Speaker
Description
Monolithic Active Pixel Sensors (MAPS) developed in a 65 nm CMOS imaging process offer a cost-effective alternative to hybrid pixel sensors by eliminating flip-chip bonding and enabling a reduced material budget through thinner active sensor layers. The TANGERINE project aims to develop a 65 nm MAPS sensor, with small collection electrode, optimized for future lepton colliders and beam telescopes. This project covers all aspects of sensor R\&D, from electronics and sensor design using simulations, to prototype test chip characterization in labs and at test beams.

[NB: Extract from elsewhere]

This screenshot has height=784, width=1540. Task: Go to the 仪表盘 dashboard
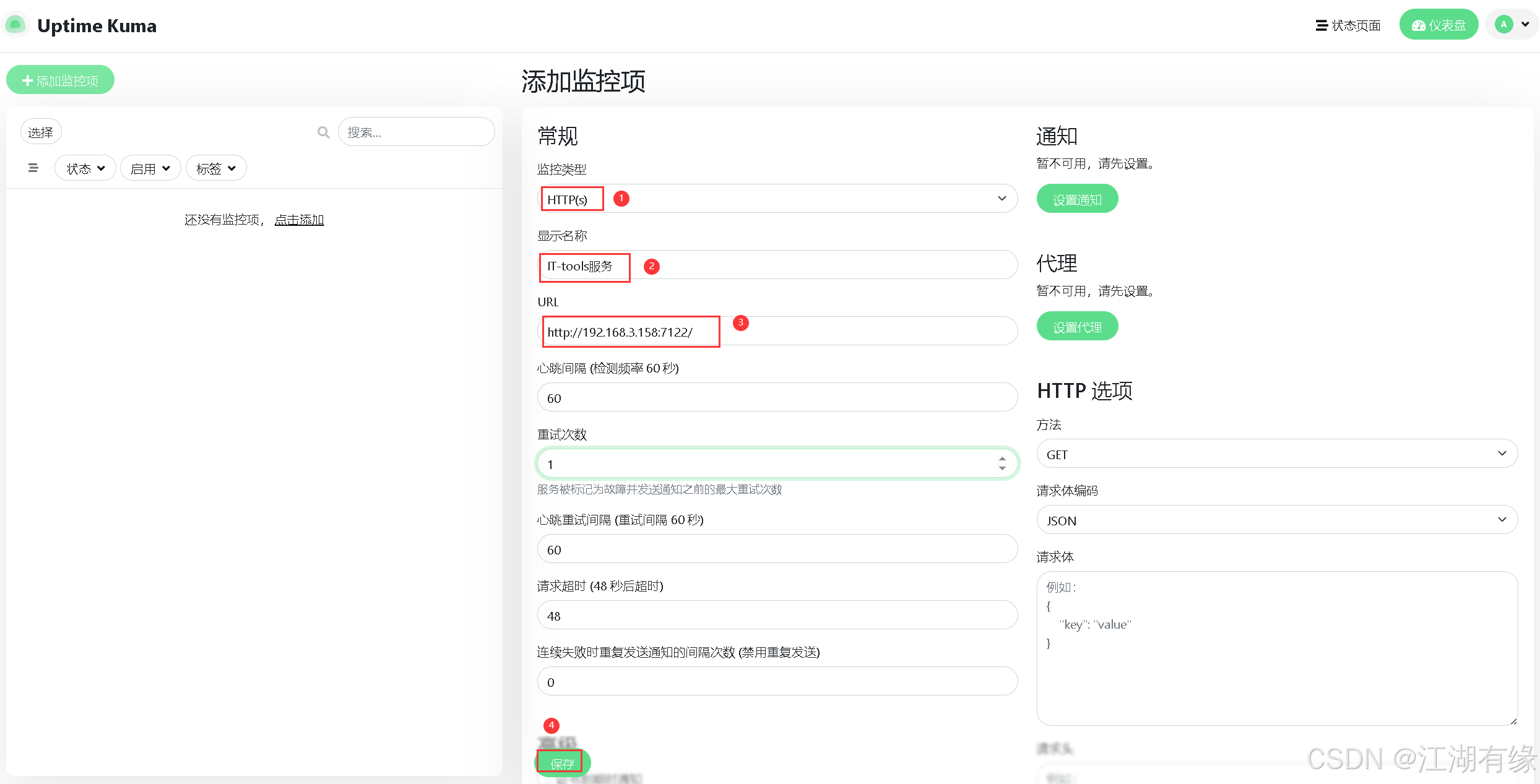pos(1438,25)
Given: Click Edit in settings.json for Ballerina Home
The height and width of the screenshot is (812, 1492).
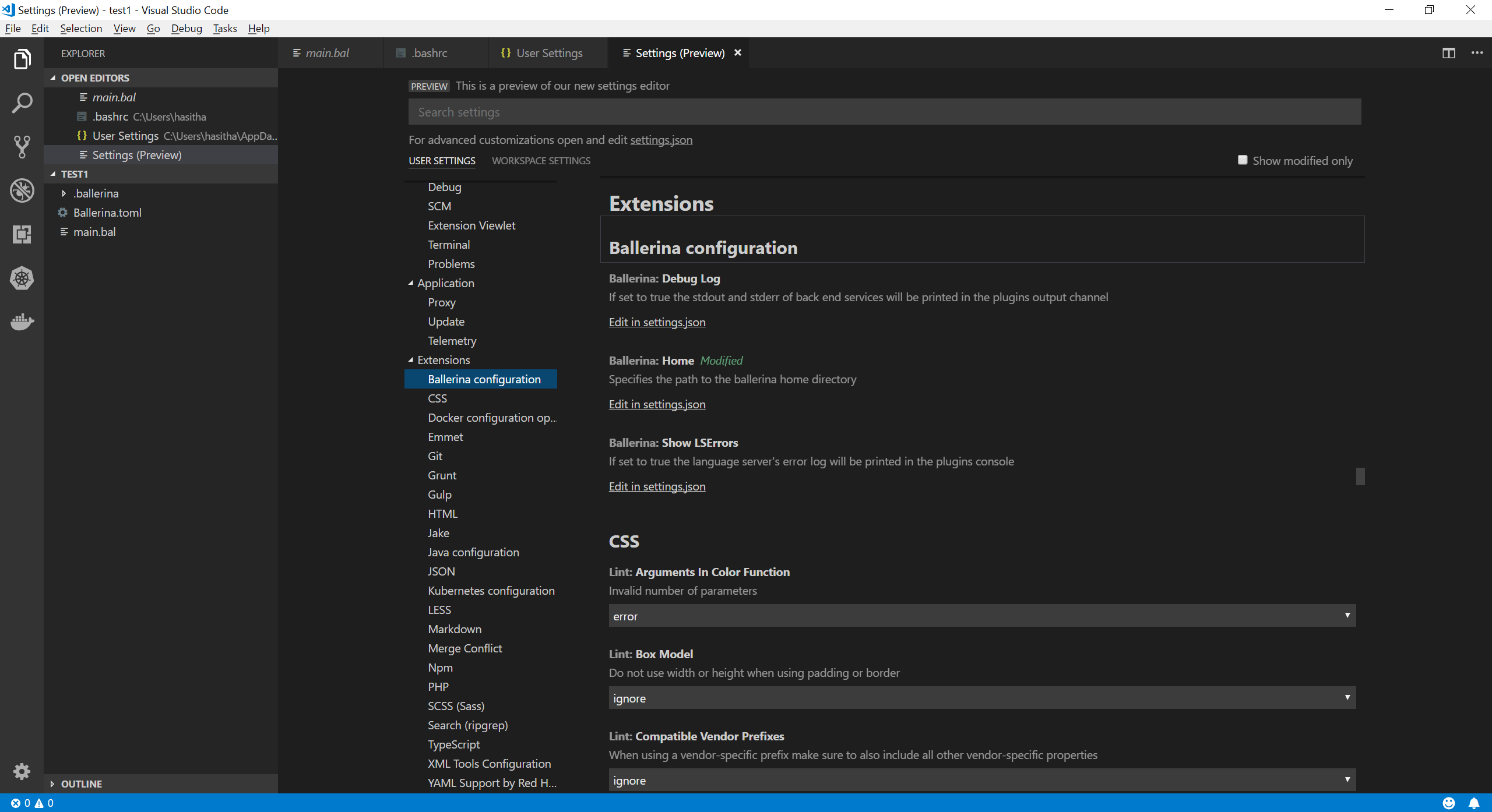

Predicting the behavior of these silicon sensors is challenging due to the complex interplay between the doping regions, which leads to non-linear electric fields. Therefore, precise simulations are important for predicting sensor performance and guiding design improvements. The strategy for the simulations involves combining the Monte Carlo method with electric field simulations using Technology Computer-Aided Design (TCAD) with generic doping profiles.
The simulation results are presented alongside a detailed workflow. Key performance metrics, such as detection efficiency, cluster size, and spatial resolution, are analyzed to evaluate different pixel layouts, including a comparison between square and hexagonal geometries. Additionally, transient simulations modeling the time-dependent response of detectors to incident particles are also presented.